> _Extracted text_:
◆ ◆ ◆ ◆

4.2. IMPLEMENTATION DETAILS

We use an off-the-shelf Faster R-CNN (Ren et al., 2015) pretrained on MSCOCO to generate at most 100 object candidates for each image. For V-COCO, it is worth noting that we train the object detector by removing the images in MSCOCO that overlap with V-COCO to prevent information leakage. The backbone network is initialized with the visual encoder from CLIP-RN101 model and the feature dimension D = 1024. For model learning, we set the detection score weight γ = 2.8 as default by following previous works (Zhang et al., 2021c; Li et al., 2019b) , then optimize the entire network with AdamW and an initial learning rate of 1e-5 for backbone parameters and 1e-4 for others. We detach the parameters of the knowledge bank on the local branch for better model learning. We train up to 60K iterations with batch-size 24 in each on 4 NVIDIA 2080TI GPUs, and decay the learning rate by 10 times in 12K and 24K iteration.

4.3. QUANTITATIVE RESULTS

For HICO-DET (Tab.1), our approach outperforms the previous state of the arts on the weakly supervised setting by a clear margin, achieving 22.89 mAP with ResNet-50 and 25.70 mAP with ResNet-101 as backbone. For a fair comparison, we also re-implement PPR-FCN with CLIP visual encoder. The results show that we still outperform PPR-FCN by a sizeable margin, which validates the superiority of our framework. Besides, we even perform comparably with HOTR and IDN under an inferior experimental setting where HOTR adopts a more advanced transformer encoder-decoder architecture, and both methods are trained with strong supervision. Furthermore, the mAP gap between Rare (training annotations < 10) and Non-rare HOI classes in our results is much smaller than other methods, demonstrating the superior generalization capability of our HOI representation for solving the long-tailed distribution issue. In detail, we achieve a 0.62 mAP gap with ResNet-50 

4.4. ABLATION STUDY

In this section, we mainly validate the effectiveness of each component with detailed ablation studies on HICO-DET dataset. We use ResNet-50 as the backbone network to reduce experimental costs. Baseline: The baseline adopts the visual encoder from CLIP-RN50 to generate the vanilla HOI representation v p , which is directly used to predict the interaction scores s p . Only pairwise interaction classification loss L p is used for model learning.

◆ ◆ ◆ ◆

> _What this exercise asks_:
(a) Answer these questions from the HOI detection text:
(i) At most, how many object candidates does the Faster R-CNN generate for each image?
(ii) What mAP does the approach reach on HICO-DET with ResNet-101 as the backbone?
(iii) Which backbone network does the ablation study use to reduce experimental costs?
(b) Retype the HOI detection text from "4.4. ABLATION STUDY" up to and including "for model learning.", without any alteration.
The recorded data is not required for any work on the HOI detection text.

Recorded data
◆ ◆ ◆ ◆

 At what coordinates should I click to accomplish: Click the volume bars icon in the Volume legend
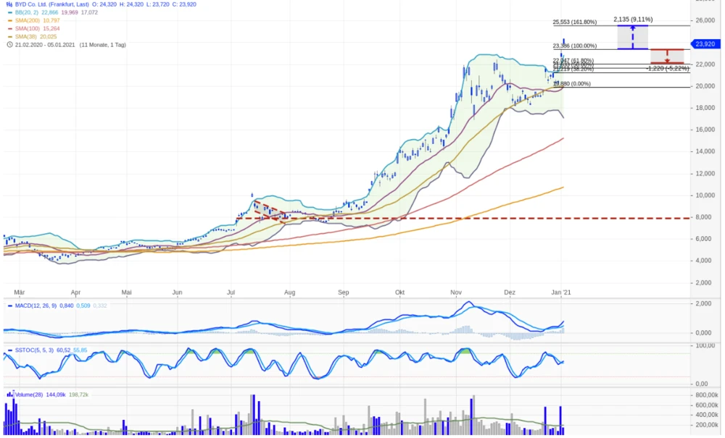coord(10,395)
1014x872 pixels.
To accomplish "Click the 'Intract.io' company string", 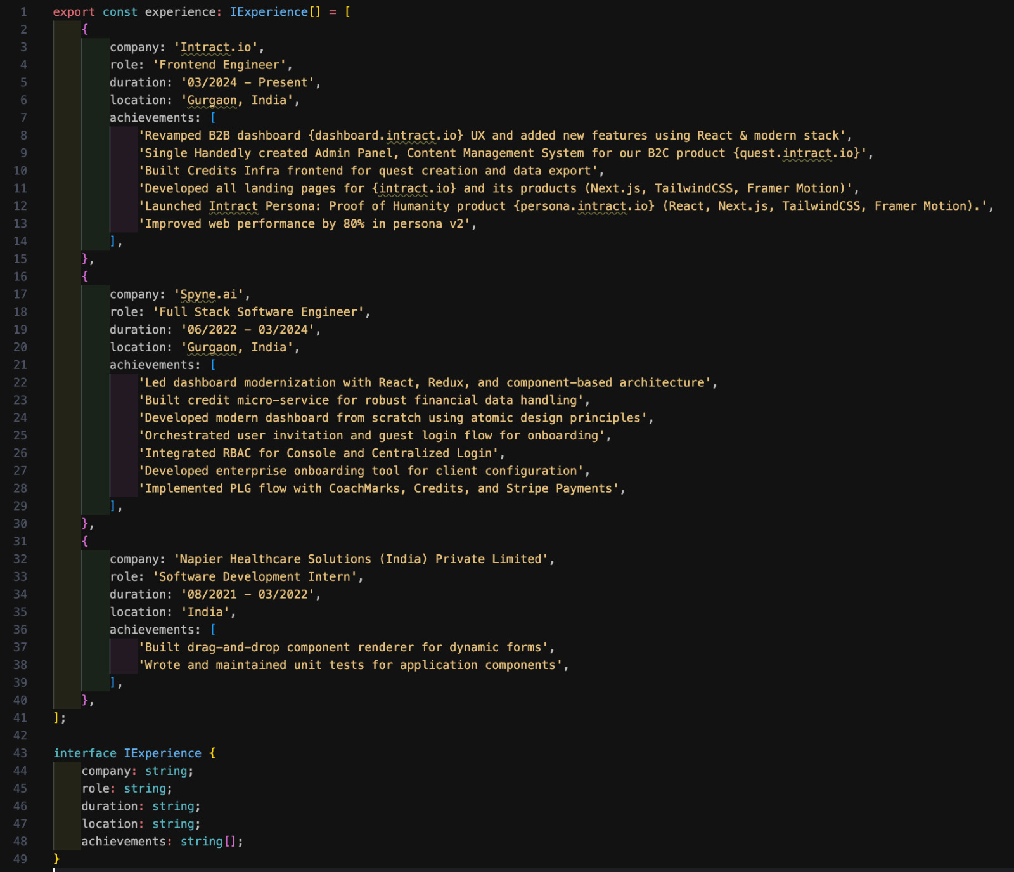I will pyautogui.click(x=216, y=48).

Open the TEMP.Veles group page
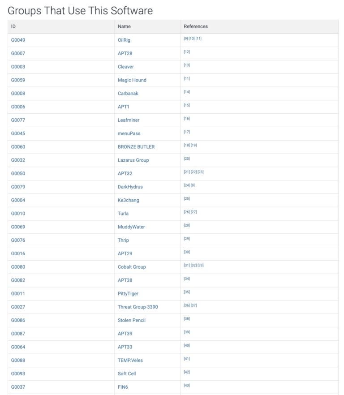point(130,360)
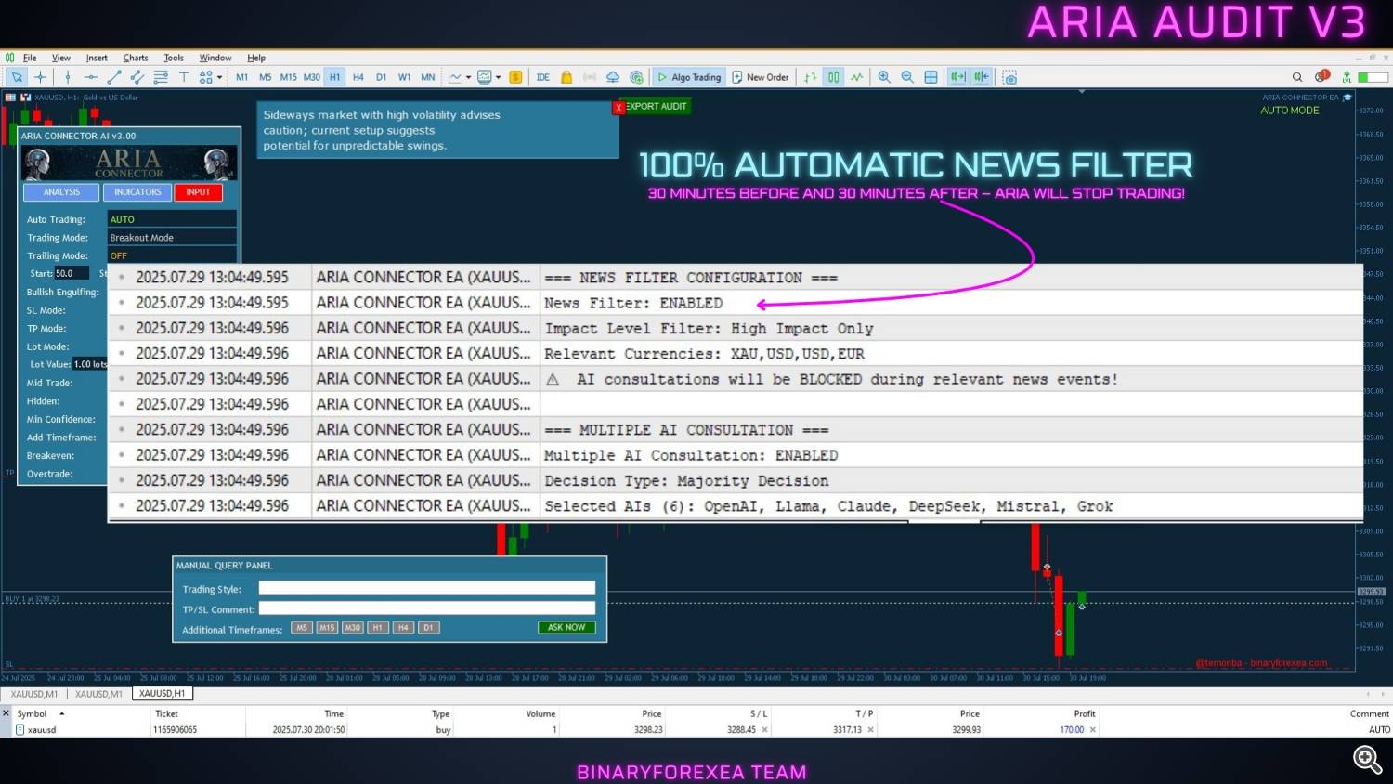Switch chart to candlestick view
The height and width of the screenshot is (784, 1393).
point(833,77)
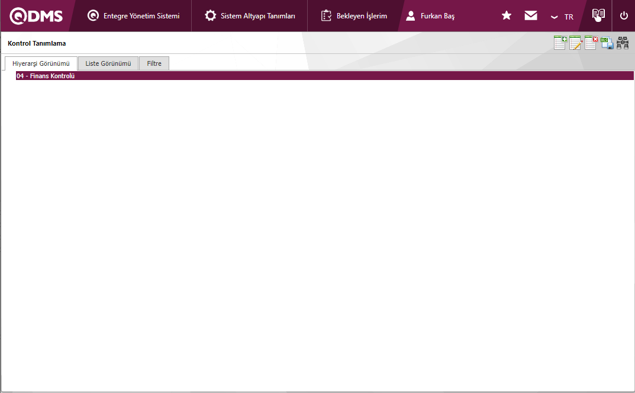Open the TR language dropdown
This screenshot has width=635, height=393.
tap(562, 17)
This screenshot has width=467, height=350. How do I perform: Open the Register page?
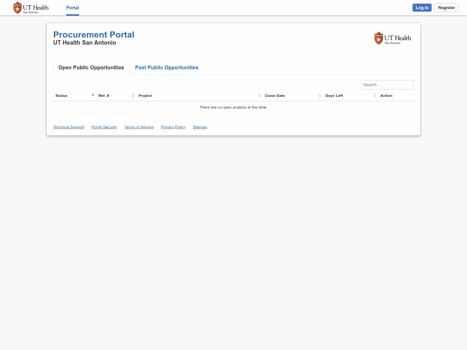pos(446,7)
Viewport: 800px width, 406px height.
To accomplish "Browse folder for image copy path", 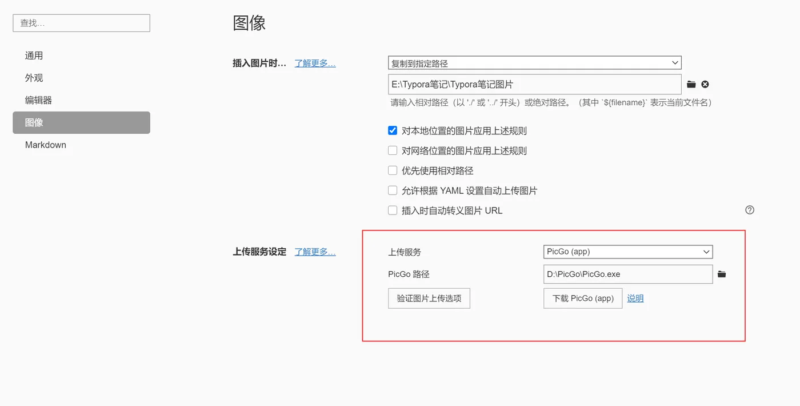I will 691,84.
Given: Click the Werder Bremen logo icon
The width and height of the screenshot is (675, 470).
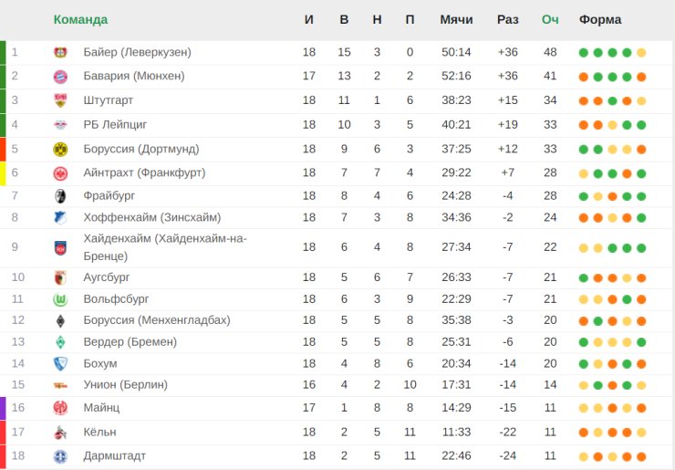Looking at the screenshot, I should 61,342.

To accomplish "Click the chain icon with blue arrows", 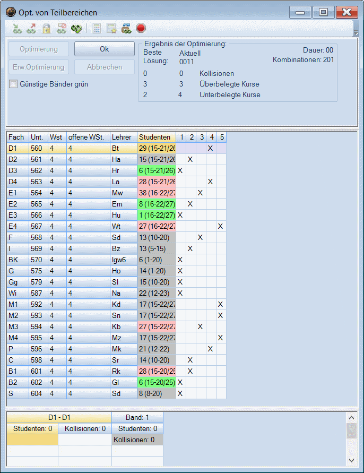I will [x=126, y=28].
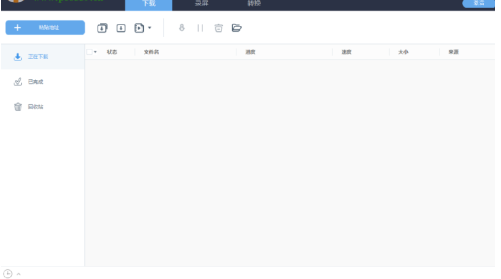Select the 下载 tab
This screenshot has height=279, width=501.
(149, 4)
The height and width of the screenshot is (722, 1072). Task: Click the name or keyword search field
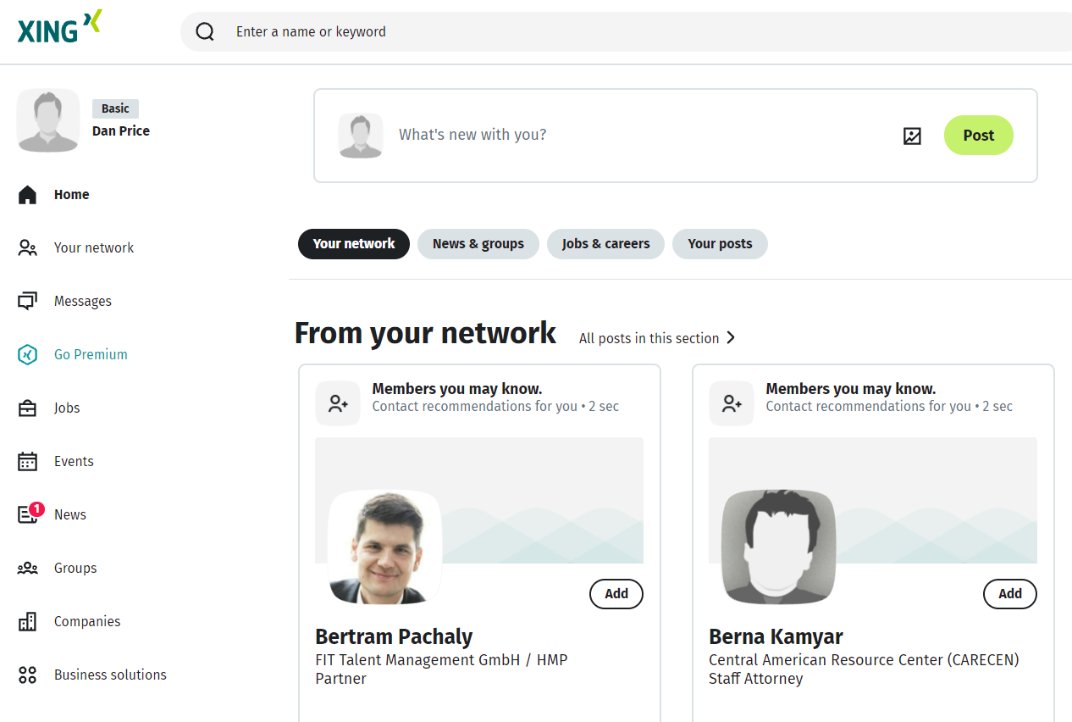[x=423, y=31]
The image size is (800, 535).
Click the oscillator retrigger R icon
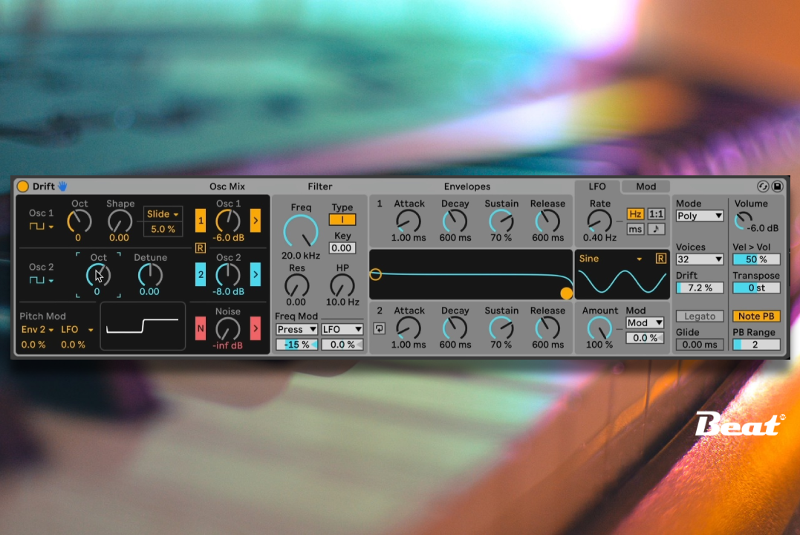200,248
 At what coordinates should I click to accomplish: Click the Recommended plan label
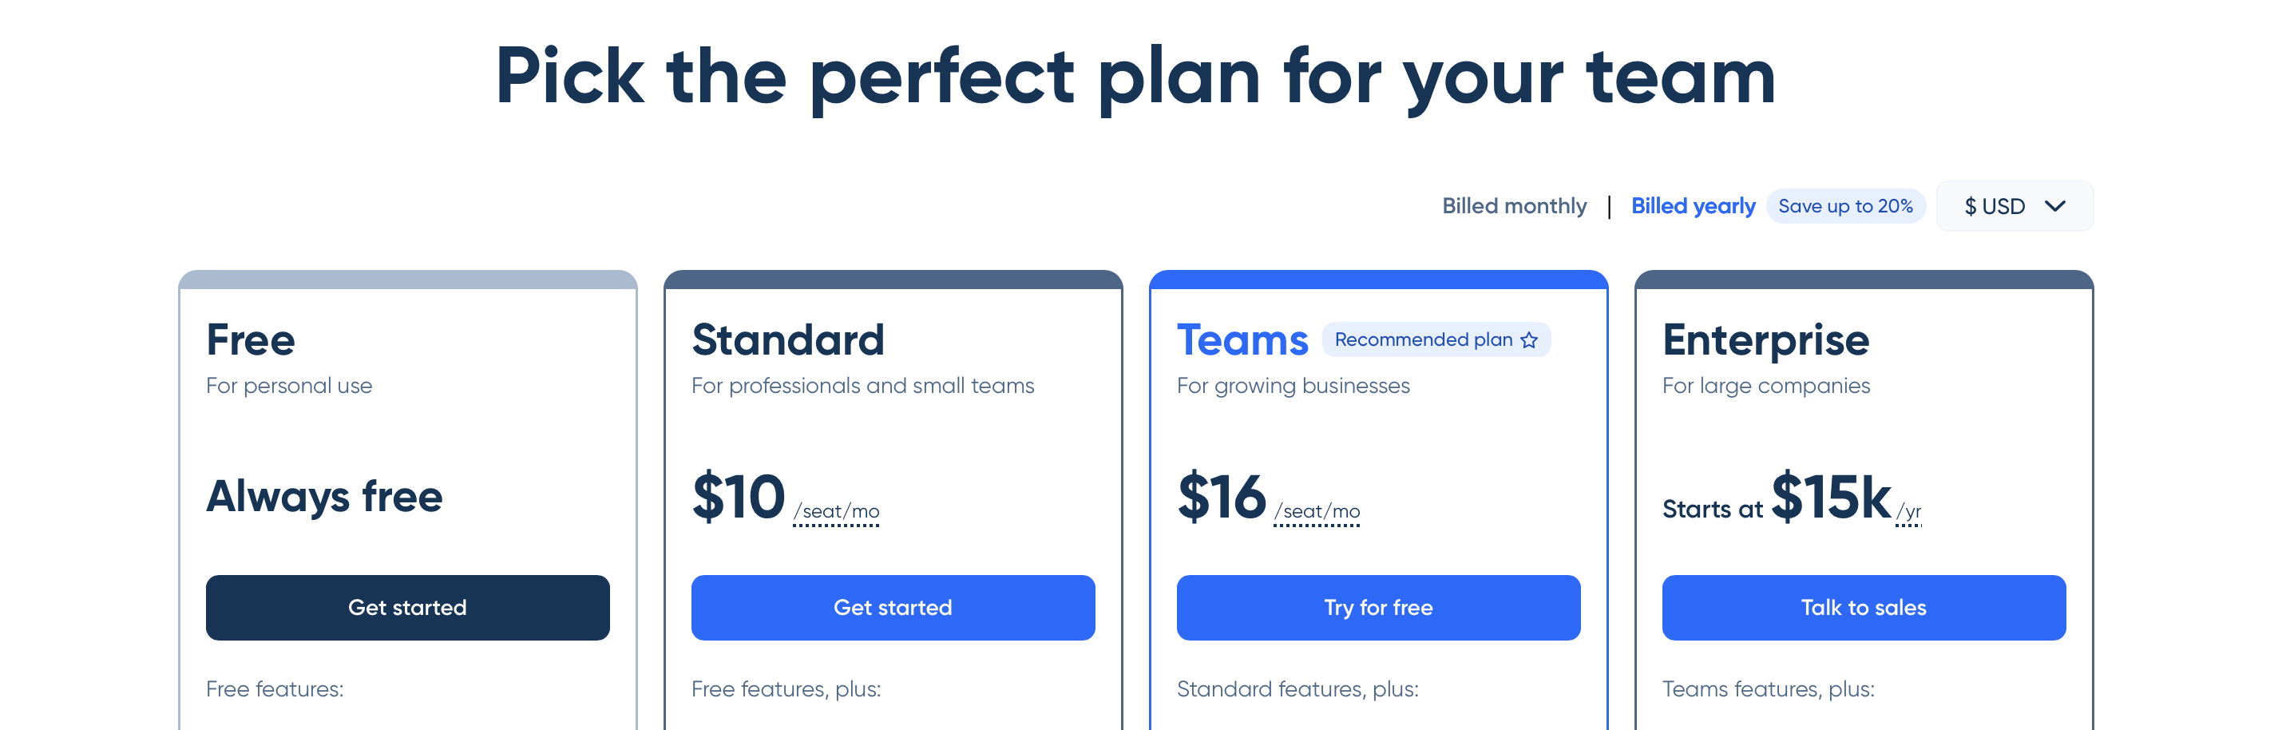pyautogui.click(x=1423, y=339)
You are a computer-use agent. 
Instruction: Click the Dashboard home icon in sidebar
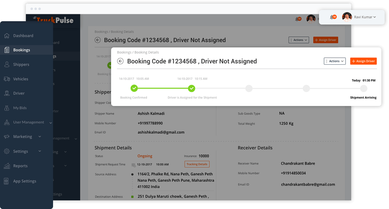click(x=7, y=36)
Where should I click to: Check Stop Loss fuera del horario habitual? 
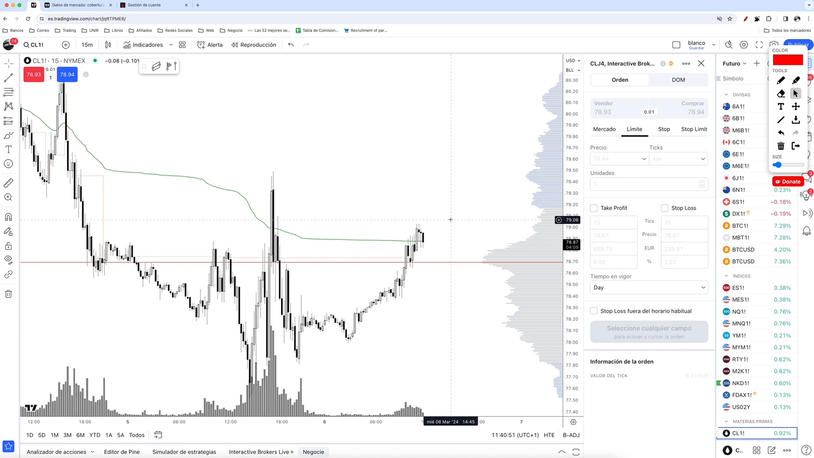click(x=594, y=311)
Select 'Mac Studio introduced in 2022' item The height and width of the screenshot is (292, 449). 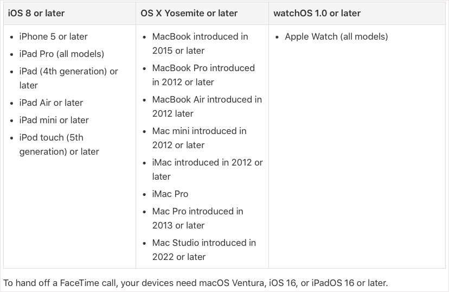[204, 250]
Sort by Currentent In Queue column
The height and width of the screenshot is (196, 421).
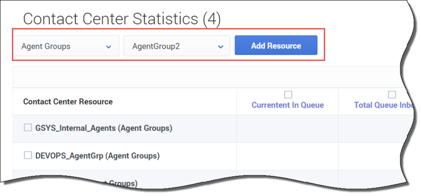click(x=288, y=105)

◆ ◆ ◆ ◆

> _Results for each task_:
(a)
(i) 100
(ii) 25.70 mAP
(iii) ResNet-50

(b)
4.4. ABLATION STUDY

In this section, we mainly validate the effectiveness of each component with detailed ablation studies on HICO-DET dataset. We use ResNet-50 as the backbone network to reduce experimental costs. Baseline: The baseline adopts the visual encoder from CLIP-RN50 to generate the vanilla HOI representation v p , which is directly used to predict the interaction scores s p . Only pairwise interaction classification loss L p is used for model learning.